Kim ister çamaşırların başında ütüyle saatlerini harcamayı? SmartFinish teknolojisi buharın gücünü kullanarak kırışıklıkları daha makineden çıkmadan %50’ye kadar azaltıyor. Sonuç? Daha az ütü, daha çok kendinize ayırdığınız zaman. Teknolojinin keyfini çıkarmak için Siemens Home Connect uygulamasıyla SmartFinish’i açmanız yeterli. Ütü masası açmadan, güç harcamadan, zaman kaybetmeden kıyafetleriniz giyime hazır hale gelir. Bir toplantı öncesi, spontane bir plan öncesi ya da sadece rahatlık istediğiniz bir anda SmartFinish teknolojisi sizin için çalışır.  

Program İndirme: Makineniz hep güncel, hep “yenilikte” 

Siemens iQ500 Çamaşır ve Kurutma makinesi, güncel yeni programları kolayca indirip tek dokunuşla kullanabilirsiniz. İhtiyaç değiştikçe çamaşır makineniz de sizinle birlikte kendini güncelliyor. Siemens’in en sevilen yanlarından biri, cihazların statik kalmaması. Yani bugün aldığınız çamaşır makinesi birkaç yıl sonra bile yeni özellikler kazanabiliyor. 



Siemens Home Connect üzerinden cihaza özel yeni yıkama ve kurutma programları indirebiliyorsunuz. Mevsimsel ihtiyaçlar, moda olan yeni kumaş türleri, spor kıyafetlerin gelişmesi… Ne değişirse değişsin, makineniz hep güncel kalıyor. 

Tıpkı telefonunuza uygulama güncellemesi indirir gibi çamaşır ve kurutma makineniz de güncellemelerle değişen yaşam tarzınıza ayak uyduruyor. 
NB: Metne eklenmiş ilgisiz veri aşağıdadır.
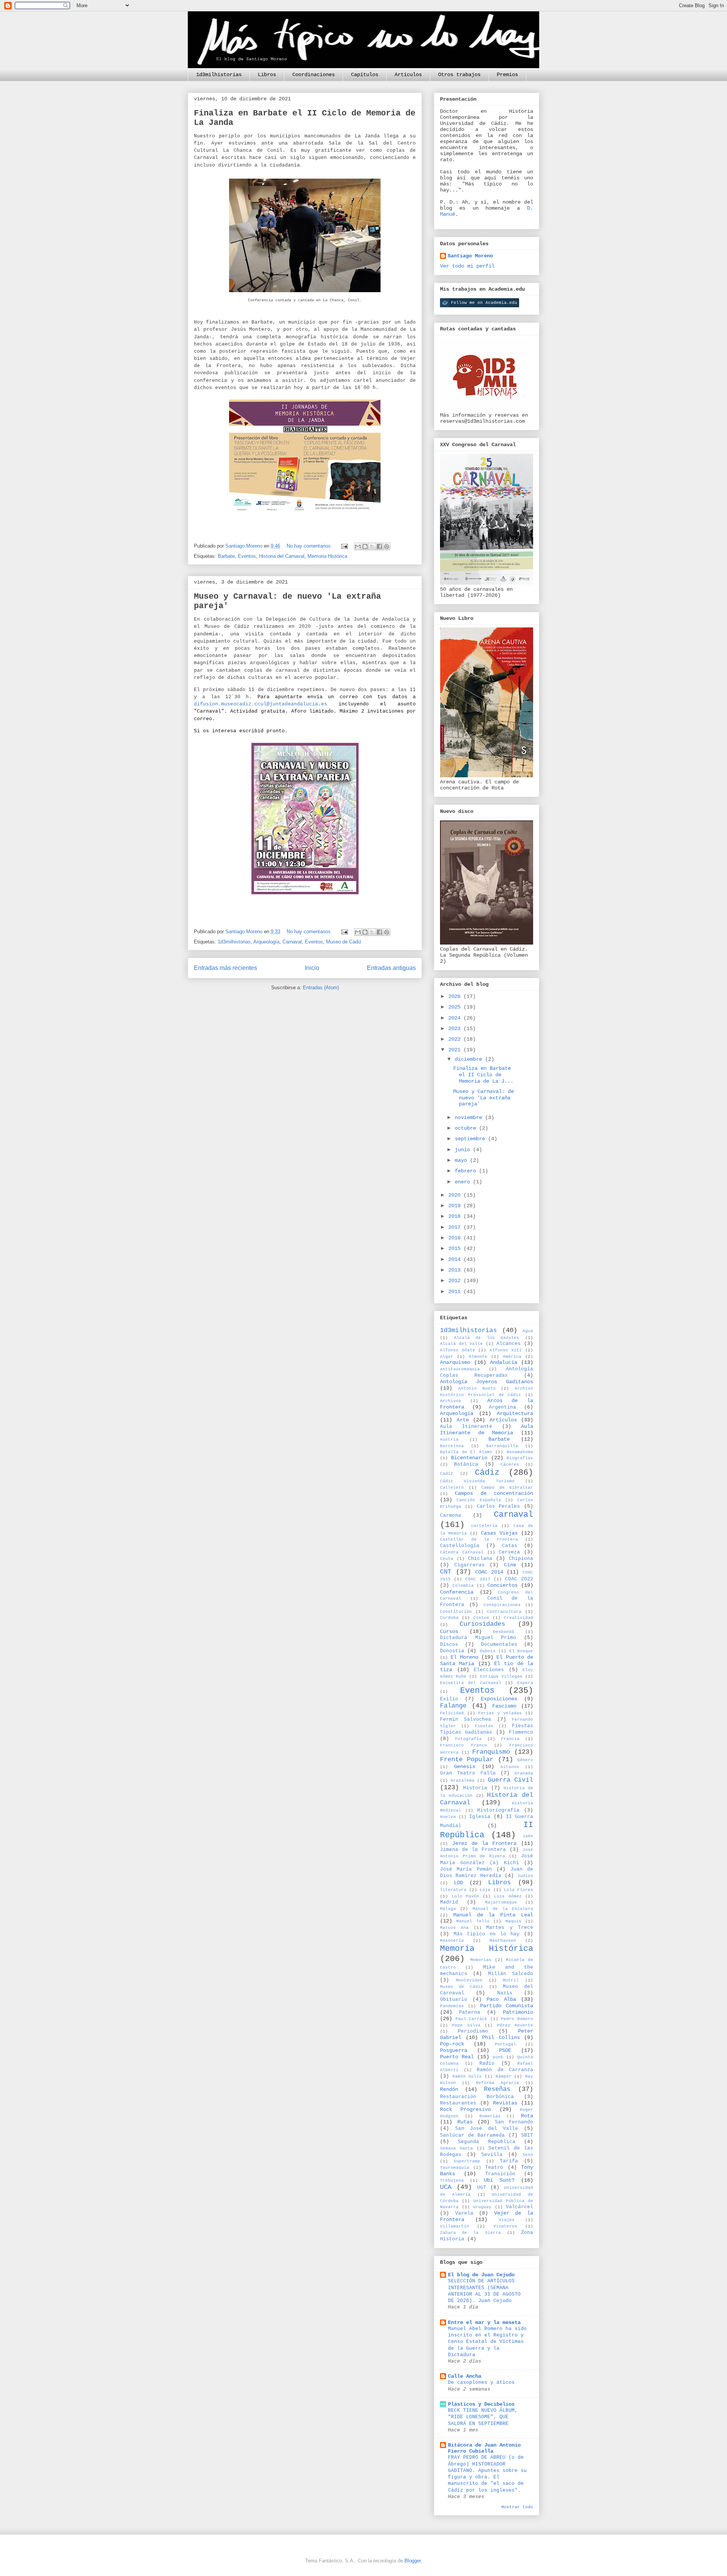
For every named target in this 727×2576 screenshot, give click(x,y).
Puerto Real (457, 2057)
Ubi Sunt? (499, 2180)
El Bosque (521, 1651)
Akıllı deterjan yönetimi: i-Dos ile her yıkamada doğru ölçü 

Makineyi tamamen doldurunca veya tek parça kıyafeti makineye attığınızda ne kadar deterjan koyacağınızı bilemiyor olabilirsiniz. İşte tam bu noktada i-Dos Deterjan Tarama teknolojisi devreye giriyor. Siemens Home Connect üzerinden şişelerin barkodunu okutup su sertliği ve deterjan yoğunluğunu makineye iletiyor, i-Dos ise her yıkamada doğru miktarı otomatik olarak ayarlıyor. Üstelik Siemens Home Connect uygulaması, deterjan seviyesini takip ederek deterjanınız tükenmeden önce size haber veriyor. Tek yapmanız gereken uygulamayı telefonunuza yüklemek ve çamaşır makinenizi uygulamaya bağlamak. 

stainRemoval teknolojisi: Zorlu lekelerle inatlaşmayı unutun 

Çay, yağ, makyaj, çikolata lekeleri… Gün içinde fark etmeden üzerinize bulaşan lekeler artık kâbus olmaktan çıkıyor. Siemens iQ500 çamaşır makinesi ile stainRemoval teknolojisi devreye giriyor. Tek bir dokunuşla çay, yağ, kozmetik veya günlük hayatta karşılaştığınız diğer zor lekeler için özel programları aktif edebilirsiniz. 

Siemens Home Connect uygulaması sayesinde daha fazla leke türünü ve bunlar için geliştirilmiş özel programları keşfetmek de mümkün. Yani sadece “lekeyi çıkar” demekle kalmıyor, sizin için en doğru yıkama programını da otomatik olarak öneriyor. Böylece hem lekelerle uğraşmak zorunda kalmıyor hem de giysilerinizin ömrünü koruyorsunuz. 

Artık çocuğunuza yemek yedirirken dökülen yemek lekeleri, kahve kazaları ya da mutfakta sıçrayan yağ lekeleri sizi endişelendirmiyor. stainRemoval, günlük hayatın getirdiği küçük sürprizlere karşı en güvenilir yardımcınız oluyor. 

Siemens iQ500 çamaşır ve kurutma makineleri, artık sadece kıyafetlerinizi temizleyen makineler değil; size zaman, konfor ve güven veren akıllı iş ortaklarınızdır. Ütüye harcadığınız vakti kendinize ayırın, lekelerle uğraşmayı unutun ve teknolojinin yaşam alanınıza uyumunun keyfini yaşayın.

*Bu yazı Siemens’in katkılarıyla hazırlanmıştır.